Imagine your school's soccer team is running a fundraiser, and you've jotted down the number of water bottles sold each day: 15, 22, 18, and so on. That list of numbers is a data set. Now, if the coach asks for the best sales day, you need a process to find the answer. You can't just guess.
That's our main idea today. We're learning how to take a collection of information, a data set, and create a step-by-step plan, an algorithm, to get answers from it.
The most important rule is to process the data one item at a time. Think of a cashier scanning your groceries. They scan one item, add its price to the total, and move to the next. They don't try to add it all up at once. We need to think like that cashier.
Let's try a quick example. Say we have the daily high temperatures for a week in Boston: 55, 58, 52, 61, and 60 degrees. We want the average temperature.
First, we need a plan. To get an average, we need the total sum of the temperatures. So, our plan is to go through the list, one day at a time, and add the temperature to a running total.
We'll start with a variable, let's call it `total_temp`, and set it to zero.
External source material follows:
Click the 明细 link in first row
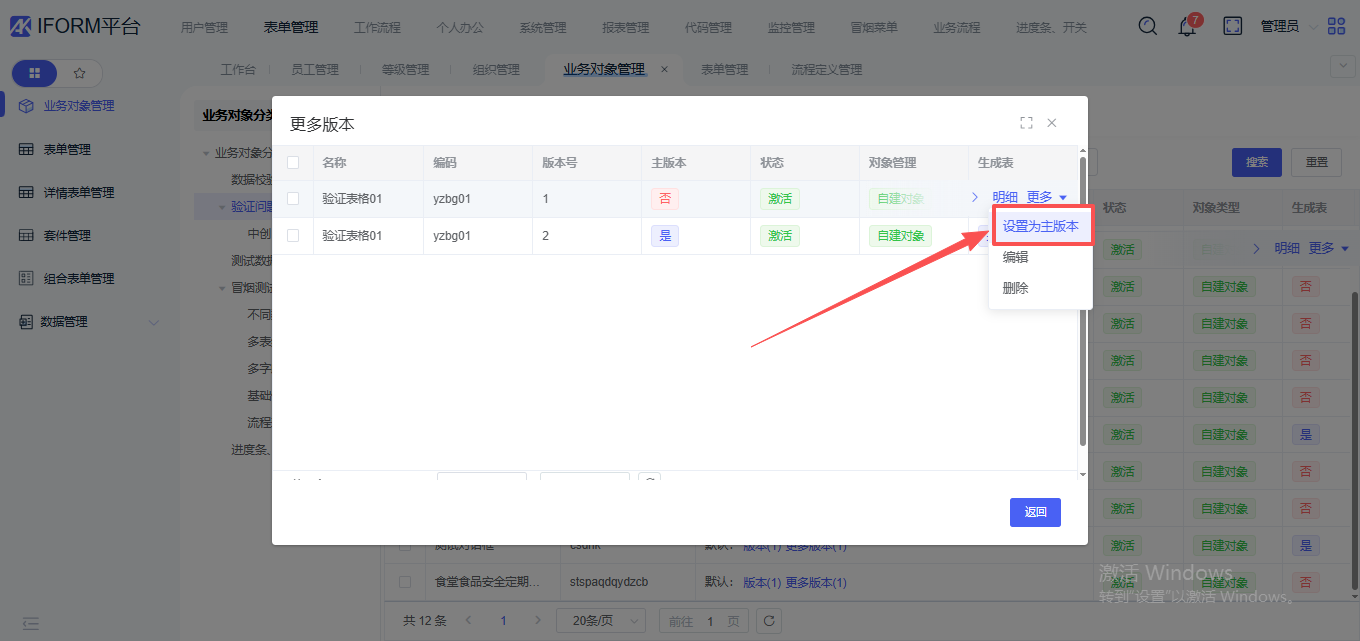This screenshot has height=641, width=1360. tap(1005, 198)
This is a crucial step. A really common mistake is forgetting to initialize your variables. If you try to add to a variable that has no starting value, the computer doesn't know what to do. So, always start your sums at zero.
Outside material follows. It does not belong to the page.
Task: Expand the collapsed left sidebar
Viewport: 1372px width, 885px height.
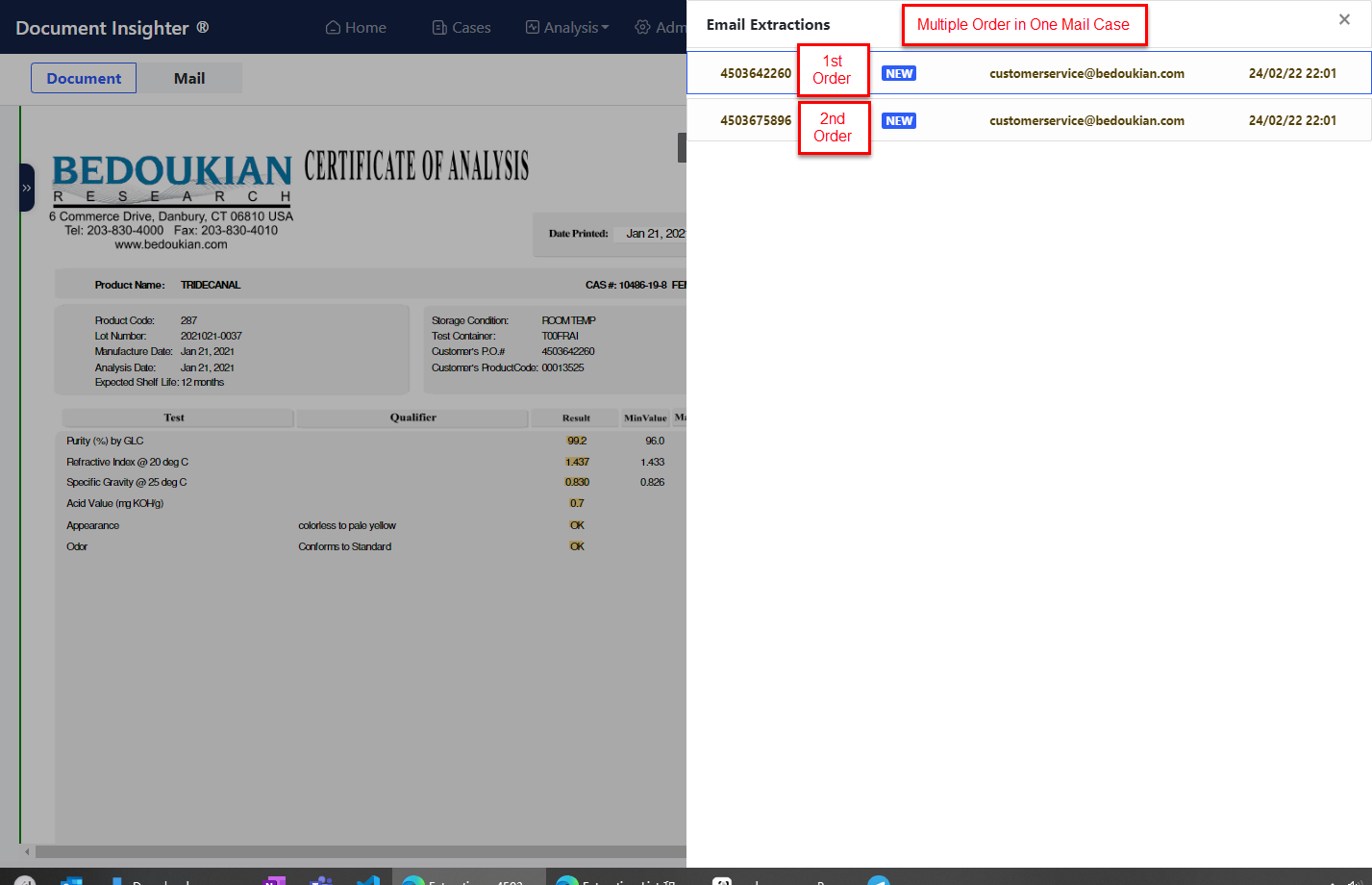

Okay, `total_temp` is zero. First day is 55. Add it. Our total is now 55. Next is 58. Add it to 55... our total becomes 113. Next is 52. Add it... total is 165. Then 61... total is 226. Finally, 60... our grand total is 286.
Now that we've gone through the *entire* list, we can do the final step. We divide our total of 286 by the number of days, which was 5. That gives us an average of 57.2 degrees.
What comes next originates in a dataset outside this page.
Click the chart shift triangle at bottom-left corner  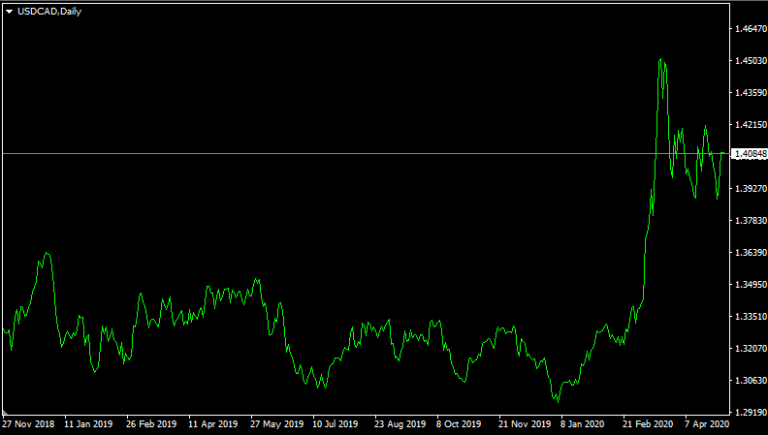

See how we trusted the process? We focused on one simple step—adding the current number—and repeated it. That's the heart of working with data sets. Keep practicing this way of thinking, and you'll be ready for anything the exam throws at you. You've got this.
Our brains aren't built to track dozens of values and operations simultaneously. This leads to mental overload and errors.
Trust the "one at a time" process. Define the logic for a *single* item, and then apply that logic repeatedly in a loop. Use a table to trace your algorithm to prove it works.
If you try to add a number to a "sum" variable that doesn't have a starting value, what's the result? It's undefined. In Java, this will cause a compiler error.
Always initialize your "accumulator" variables before you start your loop. Sums and counts should almost always start at 0. A "maximum" or "minimum" variable should be initialized to the first element in the data set.
For problems like finding an average, you need the *final* sum and the *final* count. Calculating `sum / count` after every single item is processed is incorrect and computationally wasteful.
The loop's only job is to gather the necessary totals (like the sum and count). Do the final division or other concluding calculation *after* the loop has finished completely.
A small typo like using `>` (greater than) instead of `>=` (greater than or equal to) can completely change the result and cause your program to fail specific test cases.
Read the problem statement carefully. If it says "50 or more," that means `>= 50`. If it says "over 50," that means `> 50`. Write down the condition before you start tracing.